In Kooperation mit Springer Medizin beleuchten Expert:innen aus Medizin, Selbsthilfe, Politik, Industrie und Wissenschaft die Chancen der Digitalisierung und ihre Einsatzmöglichkeiten im Bereich der Seltenen Erkrankungen in den Podcasts.

Folge 1

Was bedeutet es, eine Seltene Erkrankung zu haben und wie könnte künstliche Intelligenz bei der Diagnosefindung eingesetzt werden? Diesen und weiteren Fragen widmet sich die erste Folge der Serie im Gespräch mit Nicole Schlautmann, Leiterin des Geschäftsbereichs Rare Disease der Pfizer Pharma GmbH.

Folge 2

In Folge 2 gibt Dr. Christine Mundlos, stellvertretende Geschäftsführerin der ACHSE e. V., einen Überblick über die Herausforderungen im Bereich der Diagnose und Versorgung von Menschen mit Seltenen Erkrankungen und geht auf die Chancen der Digitalisierung ein.

Folge 3

Prof. Dr. Jürgen Schäfer, Leiter des Zentrums für unerkannte und seltene Erkrankungen der Uniklinik Gießen-Marburg (ZusE), der auch als „deutscher Dr. House“ bekannt ist, stellt in der 3. Folge digitale Hilfsmittel vor, die ihm bei der täglichen Diagnosestellung helfen und spricht über die Chancen und Einsatzmöglichkeiten der Telemedizin.​​​​

Folge 4

Wie kann die Digitalisierung die medizinische Forschung voranbringen?
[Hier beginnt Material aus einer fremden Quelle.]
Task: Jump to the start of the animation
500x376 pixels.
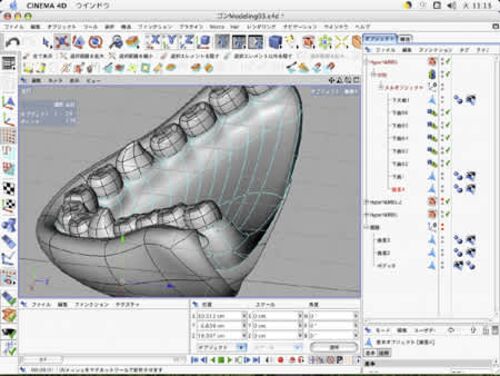Action: click(195, 360)
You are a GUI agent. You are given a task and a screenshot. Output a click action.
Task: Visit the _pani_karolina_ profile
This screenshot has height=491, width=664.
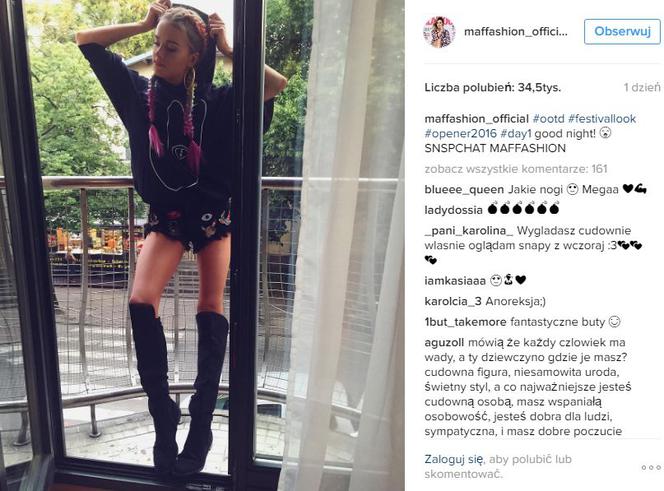[x=469, y=231]
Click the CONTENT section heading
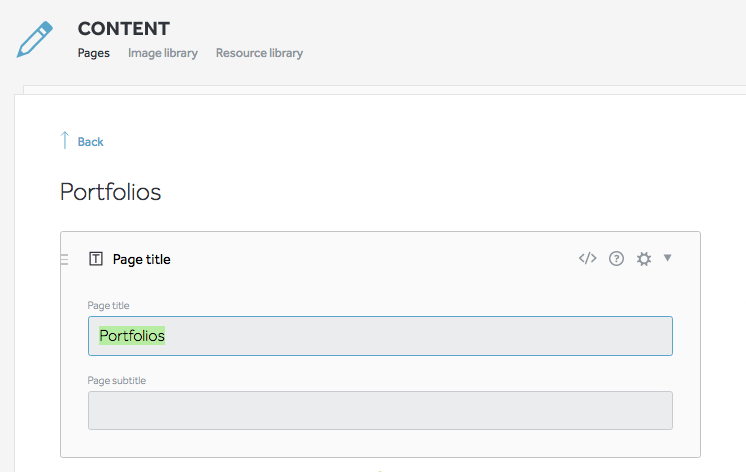Screen dimensions: 746x472 tap(124, 29)
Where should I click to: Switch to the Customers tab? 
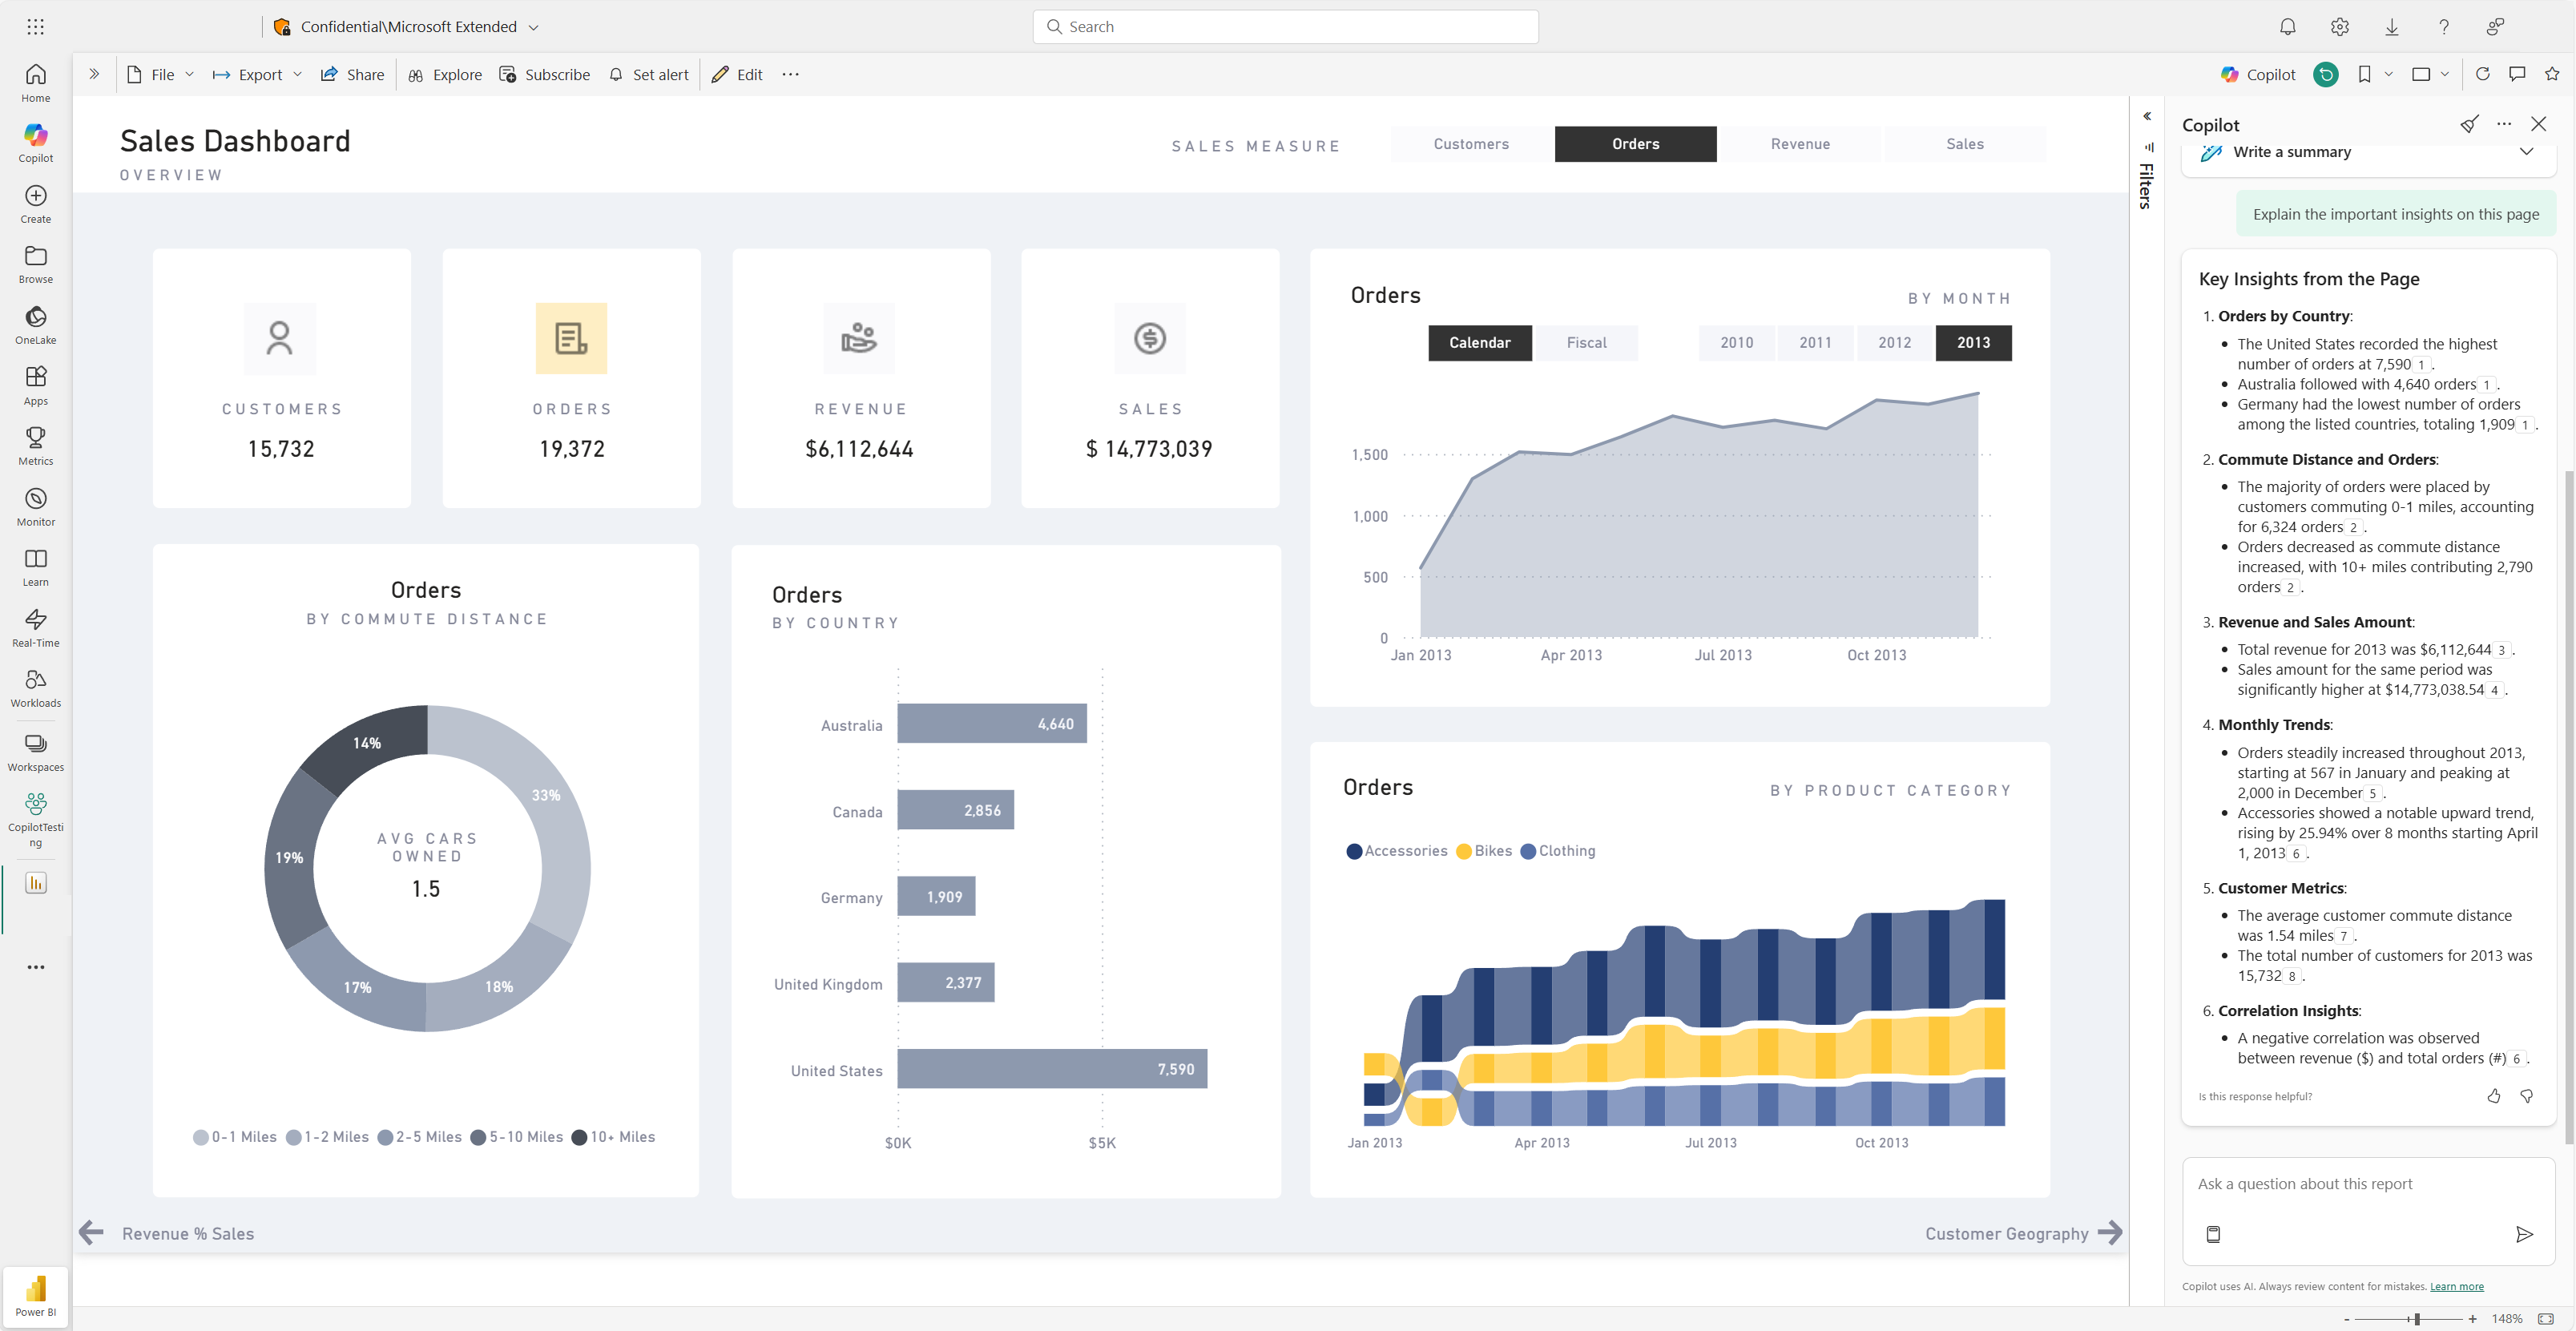pyautogui.click(x=1470, y=144)
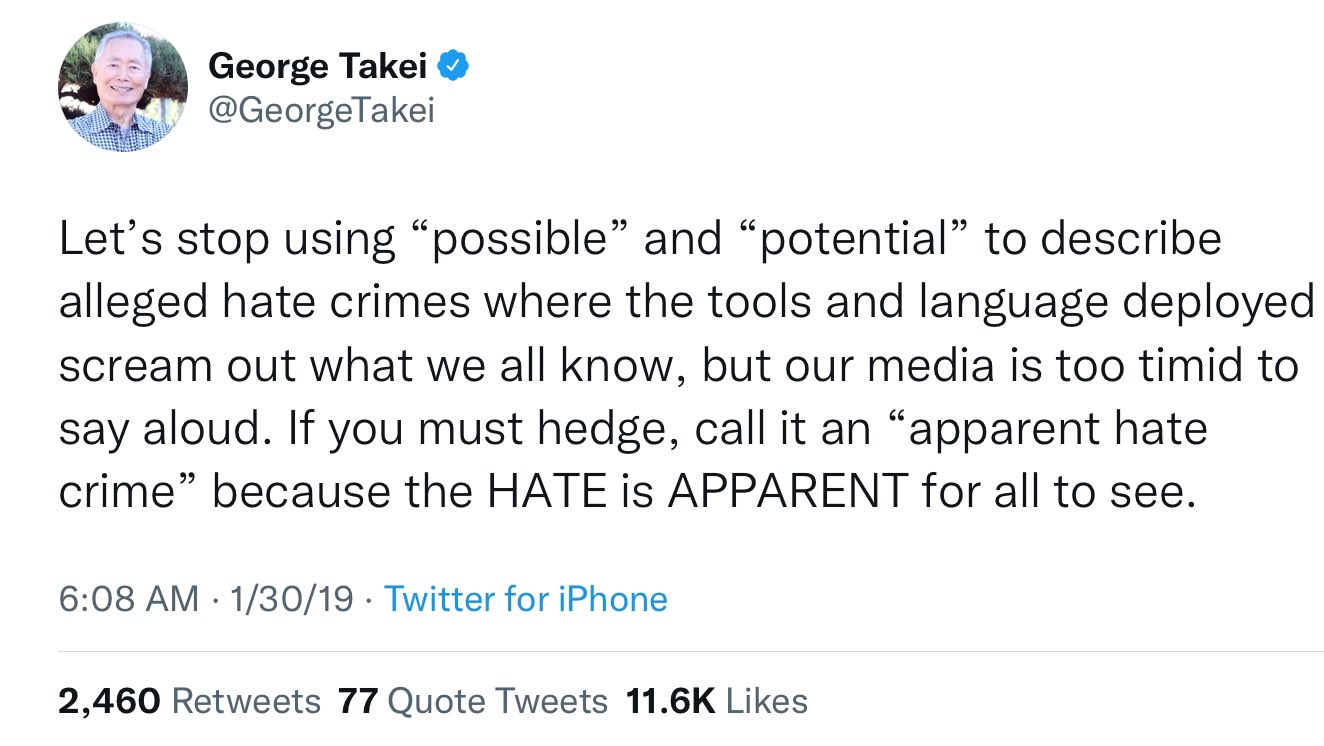The image size is (1324, 746).
Task: Click the 1/30/19 date
Action: point(291,599)
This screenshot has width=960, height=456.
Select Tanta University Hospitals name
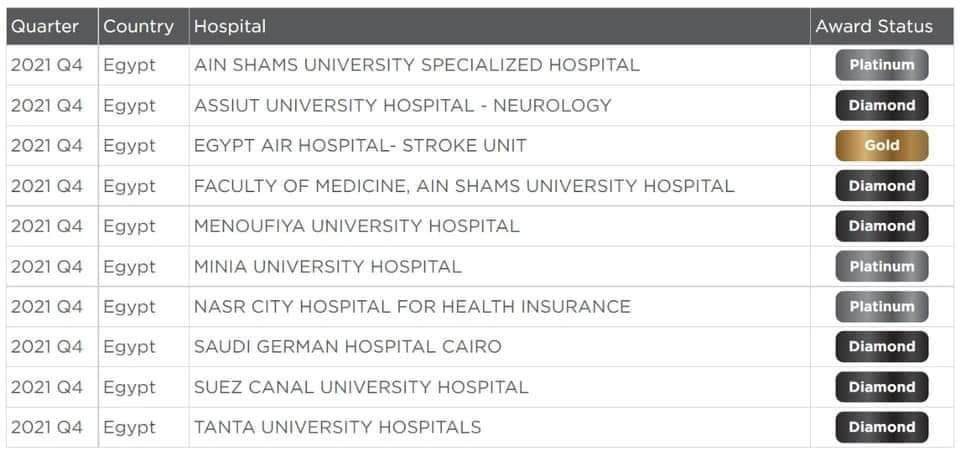pyautogui.click(x=337, y=427)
Um diese Frage dreht sich die 4. Folge mit dem Krebs- und Genomforscher Prof. Dr. Christof von Kalle, Leiter des Klinischen Studienzentrums des Berlin Institute of Health der Charitè Berlin.

Folge 5

In der letzten Folge erklärt Dirk Heidenblut, Mitglied des Deutschen Bundestags und Experte für Gesundheits- und Sozialpolitik, die Chancen der jüngst eingebrachten Gesetzesgrundlagen zur Digitalisierung des Gesundheitswesens – und wie sie den Patient:innen mit Seltenen Erkrankungen nutzen können.